On the use of charged-track information to subtract neutral pileup

TL;DR

This paper evaluates the effectiveness of using charged-track information to subtract neutral pileup in jets, finding moderate correlations and that existing methods outperform NpC-based approaches, with zeroing playing a significant role.

Contribution

The study critically assesses NpC pileup mitigation, clarifies the role of zeroing in jet cleansing, and compares linear combinations of mitigation techniques.

Findings

NpC correlation with neutral pileup is moderate in simulations.

Zeroing improves pileup mitigation but has limitations.

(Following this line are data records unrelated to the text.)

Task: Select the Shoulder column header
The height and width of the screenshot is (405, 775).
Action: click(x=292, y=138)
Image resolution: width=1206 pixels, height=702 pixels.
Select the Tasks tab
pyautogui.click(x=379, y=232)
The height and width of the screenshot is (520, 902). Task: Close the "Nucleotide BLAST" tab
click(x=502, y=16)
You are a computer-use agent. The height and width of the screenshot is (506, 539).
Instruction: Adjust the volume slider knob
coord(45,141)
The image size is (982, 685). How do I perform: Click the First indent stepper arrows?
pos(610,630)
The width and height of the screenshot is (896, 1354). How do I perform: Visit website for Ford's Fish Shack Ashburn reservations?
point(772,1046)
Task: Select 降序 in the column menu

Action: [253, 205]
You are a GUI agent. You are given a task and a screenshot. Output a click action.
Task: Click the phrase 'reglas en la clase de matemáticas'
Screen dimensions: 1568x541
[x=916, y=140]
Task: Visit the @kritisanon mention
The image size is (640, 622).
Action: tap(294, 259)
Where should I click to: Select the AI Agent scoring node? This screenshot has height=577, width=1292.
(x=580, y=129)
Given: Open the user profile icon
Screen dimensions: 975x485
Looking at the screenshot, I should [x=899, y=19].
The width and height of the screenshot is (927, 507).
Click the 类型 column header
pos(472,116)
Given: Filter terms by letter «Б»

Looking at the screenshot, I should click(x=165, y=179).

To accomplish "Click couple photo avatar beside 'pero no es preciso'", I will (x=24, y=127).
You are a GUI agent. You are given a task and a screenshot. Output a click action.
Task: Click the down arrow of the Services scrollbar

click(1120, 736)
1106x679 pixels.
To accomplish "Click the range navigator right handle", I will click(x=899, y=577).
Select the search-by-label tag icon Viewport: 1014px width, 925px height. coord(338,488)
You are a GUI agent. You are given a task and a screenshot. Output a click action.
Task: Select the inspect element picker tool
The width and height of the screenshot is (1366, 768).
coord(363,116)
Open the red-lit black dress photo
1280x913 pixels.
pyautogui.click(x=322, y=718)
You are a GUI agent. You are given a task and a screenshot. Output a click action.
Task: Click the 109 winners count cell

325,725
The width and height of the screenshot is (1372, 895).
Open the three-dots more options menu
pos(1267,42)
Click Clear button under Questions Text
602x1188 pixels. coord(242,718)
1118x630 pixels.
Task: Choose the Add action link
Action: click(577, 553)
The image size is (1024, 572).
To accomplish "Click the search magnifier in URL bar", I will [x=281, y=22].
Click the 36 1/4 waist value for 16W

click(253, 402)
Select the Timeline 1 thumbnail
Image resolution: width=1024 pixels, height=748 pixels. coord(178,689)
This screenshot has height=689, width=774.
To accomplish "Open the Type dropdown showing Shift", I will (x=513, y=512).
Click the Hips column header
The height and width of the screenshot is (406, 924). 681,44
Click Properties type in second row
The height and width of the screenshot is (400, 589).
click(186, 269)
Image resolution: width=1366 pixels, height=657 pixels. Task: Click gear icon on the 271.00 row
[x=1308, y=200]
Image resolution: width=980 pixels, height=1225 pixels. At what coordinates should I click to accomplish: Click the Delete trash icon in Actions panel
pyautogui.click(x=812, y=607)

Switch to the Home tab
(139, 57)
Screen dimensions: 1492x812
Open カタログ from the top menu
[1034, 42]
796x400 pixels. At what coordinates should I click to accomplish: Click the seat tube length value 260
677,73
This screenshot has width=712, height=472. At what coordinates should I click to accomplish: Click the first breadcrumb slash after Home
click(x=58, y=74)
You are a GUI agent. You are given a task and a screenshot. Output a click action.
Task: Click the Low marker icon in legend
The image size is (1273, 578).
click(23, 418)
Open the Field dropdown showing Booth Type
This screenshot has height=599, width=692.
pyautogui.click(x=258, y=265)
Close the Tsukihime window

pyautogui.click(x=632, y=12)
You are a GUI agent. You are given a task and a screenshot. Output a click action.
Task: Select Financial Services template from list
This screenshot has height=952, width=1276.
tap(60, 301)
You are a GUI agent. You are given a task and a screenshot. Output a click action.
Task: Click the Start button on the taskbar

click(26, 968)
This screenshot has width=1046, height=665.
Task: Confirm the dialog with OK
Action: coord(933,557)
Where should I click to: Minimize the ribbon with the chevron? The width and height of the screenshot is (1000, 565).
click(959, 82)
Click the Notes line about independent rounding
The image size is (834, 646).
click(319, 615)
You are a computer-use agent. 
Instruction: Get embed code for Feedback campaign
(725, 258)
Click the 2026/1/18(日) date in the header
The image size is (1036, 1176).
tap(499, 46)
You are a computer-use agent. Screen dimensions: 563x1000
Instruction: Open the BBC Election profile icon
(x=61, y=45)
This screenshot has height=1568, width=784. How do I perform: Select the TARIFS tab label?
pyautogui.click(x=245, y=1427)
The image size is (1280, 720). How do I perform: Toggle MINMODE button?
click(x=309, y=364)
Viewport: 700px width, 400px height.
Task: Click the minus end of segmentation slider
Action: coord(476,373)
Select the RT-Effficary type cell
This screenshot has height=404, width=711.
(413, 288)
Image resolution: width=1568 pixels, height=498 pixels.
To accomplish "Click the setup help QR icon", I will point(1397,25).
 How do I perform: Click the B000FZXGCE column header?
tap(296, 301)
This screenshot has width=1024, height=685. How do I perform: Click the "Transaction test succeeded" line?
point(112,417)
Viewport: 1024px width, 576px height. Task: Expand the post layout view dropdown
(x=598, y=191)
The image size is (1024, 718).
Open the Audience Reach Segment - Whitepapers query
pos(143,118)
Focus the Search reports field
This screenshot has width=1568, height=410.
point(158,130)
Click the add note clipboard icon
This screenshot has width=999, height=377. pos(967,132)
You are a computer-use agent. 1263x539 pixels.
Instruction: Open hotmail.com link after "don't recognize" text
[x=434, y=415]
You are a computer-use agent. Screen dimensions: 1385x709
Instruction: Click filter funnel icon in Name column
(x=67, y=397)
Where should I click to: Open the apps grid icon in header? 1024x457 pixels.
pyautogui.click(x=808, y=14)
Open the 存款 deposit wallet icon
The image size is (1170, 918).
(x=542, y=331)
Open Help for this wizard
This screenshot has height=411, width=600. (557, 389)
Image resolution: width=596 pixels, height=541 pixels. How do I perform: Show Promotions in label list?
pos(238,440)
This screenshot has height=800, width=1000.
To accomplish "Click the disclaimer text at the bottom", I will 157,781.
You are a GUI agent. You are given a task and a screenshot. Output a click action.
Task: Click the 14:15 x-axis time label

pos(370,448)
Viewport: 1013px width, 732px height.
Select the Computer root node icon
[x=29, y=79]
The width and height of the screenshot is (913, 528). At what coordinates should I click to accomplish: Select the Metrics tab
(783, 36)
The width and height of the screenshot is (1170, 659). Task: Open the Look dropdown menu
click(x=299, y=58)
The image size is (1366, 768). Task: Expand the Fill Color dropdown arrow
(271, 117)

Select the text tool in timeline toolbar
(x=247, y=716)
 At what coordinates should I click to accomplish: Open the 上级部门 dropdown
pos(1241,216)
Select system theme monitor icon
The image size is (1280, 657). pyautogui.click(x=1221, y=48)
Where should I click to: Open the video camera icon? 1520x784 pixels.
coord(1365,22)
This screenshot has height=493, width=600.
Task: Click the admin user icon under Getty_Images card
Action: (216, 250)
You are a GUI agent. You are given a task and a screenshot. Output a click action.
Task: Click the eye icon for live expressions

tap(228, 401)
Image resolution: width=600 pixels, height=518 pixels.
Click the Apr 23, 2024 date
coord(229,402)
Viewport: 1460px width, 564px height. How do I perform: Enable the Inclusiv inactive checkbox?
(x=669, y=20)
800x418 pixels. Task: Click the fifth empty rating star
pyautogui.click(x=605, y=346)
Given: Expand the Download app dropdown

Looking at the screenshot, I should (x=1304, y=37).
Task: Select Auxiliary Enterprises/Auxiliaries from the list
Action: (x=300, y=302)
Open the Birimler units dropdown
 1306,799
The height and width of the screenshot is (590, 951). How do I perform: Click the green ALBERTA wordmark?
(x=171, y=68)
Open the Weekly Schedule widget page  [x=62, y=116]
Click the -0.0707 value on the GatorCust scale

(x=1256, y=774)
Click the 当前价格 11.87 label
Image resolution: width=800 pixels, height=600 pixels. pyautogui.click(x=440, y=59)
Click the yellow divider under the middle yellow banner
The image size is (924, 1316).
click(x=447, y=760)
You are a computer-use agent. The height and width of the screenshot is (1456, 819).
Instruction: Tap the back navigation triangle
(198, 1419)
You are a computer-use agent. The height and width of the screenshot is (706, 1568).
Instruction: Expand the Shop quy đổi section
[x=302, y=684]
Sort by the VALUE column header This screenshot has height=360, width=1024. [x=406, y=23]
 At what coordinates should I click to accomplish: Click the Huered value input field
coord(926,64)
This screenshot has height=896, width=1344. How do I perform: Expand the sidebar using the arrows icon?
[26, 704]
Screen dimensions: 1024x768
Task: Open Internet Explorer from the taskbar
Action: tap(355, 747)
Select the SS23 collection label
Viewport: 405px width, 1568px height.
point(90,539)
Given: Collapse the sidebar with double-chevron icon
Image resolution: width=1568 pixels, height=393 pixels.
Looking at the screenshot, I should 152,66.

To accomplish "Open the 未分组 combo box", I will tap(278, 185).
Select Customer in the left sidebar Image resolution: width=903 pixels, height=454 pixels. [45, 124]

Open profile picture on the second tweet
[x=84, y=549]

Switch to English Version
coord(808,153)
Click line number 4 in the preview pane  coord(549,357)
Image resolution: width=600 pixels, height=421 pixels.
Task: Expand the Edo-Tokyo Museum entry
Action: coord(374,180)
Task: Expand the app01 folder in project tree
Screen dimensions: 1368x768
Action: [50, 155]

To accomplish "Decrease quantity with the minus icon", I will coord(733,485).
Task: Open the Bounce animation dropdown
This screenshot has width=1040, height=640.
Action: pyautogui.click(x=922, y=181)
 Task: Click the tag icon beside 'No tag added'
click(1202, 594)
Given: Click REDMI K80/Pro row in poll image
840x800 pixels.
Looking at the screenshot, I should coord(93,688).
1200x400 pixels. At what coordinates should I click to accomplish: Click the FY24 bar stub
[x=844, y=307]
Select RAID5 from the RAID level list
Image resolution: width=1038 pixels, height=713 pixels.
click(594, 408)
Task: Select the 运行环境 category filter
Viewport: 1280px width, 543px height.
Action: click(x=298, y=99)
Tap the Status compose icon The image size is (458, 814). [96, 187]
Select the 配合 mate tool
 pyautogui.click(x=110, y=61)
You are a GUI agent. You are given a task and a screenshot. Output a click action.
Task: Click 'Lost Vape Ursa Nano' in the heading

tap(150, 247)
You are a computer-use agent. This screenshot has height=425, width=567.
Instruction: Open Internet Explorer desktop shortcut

Linear combinations of NpC and area-based methods offer limited gains.

Abstract

The use of charged pileup tracks in a jet to predict the neutral pileup component in that same jet could potentially lead to improved pileup removal techniques, provided there is a strong local correlation between charged and neutral pileup. In Monte Carlo simulation we find that the correlation is however moderate, a feature that we attribute to characteristics of the underlying non-perturbative dynamics. Consequently, `neutral-proportional-to-charge' (NpC) pileup mitigation approaches do not outperform existing, area-based, pileup removal methods. This finding contrasts with the arguments made in favour of a new method, "jet cleansing", in part based on the NpC approach. We identify the critical differences between the performances of linear cleansing and trimmed NpC as being due to the former's rejection of subjets that have no charged tracks from the leading vertex, a procedure that we name "zeroing". Zeroing, an extreme version of the "charged-track trimming" proposed by ATLAS, can be combined with a range of pileup-mitigation methods, and appears to have both benefits and drawbacks. We show how the latter can be straightforwardly alleviated. We also discuss the limited potential for improvement that can be obtained by linear combinations of the NpC and area-subtraction methods.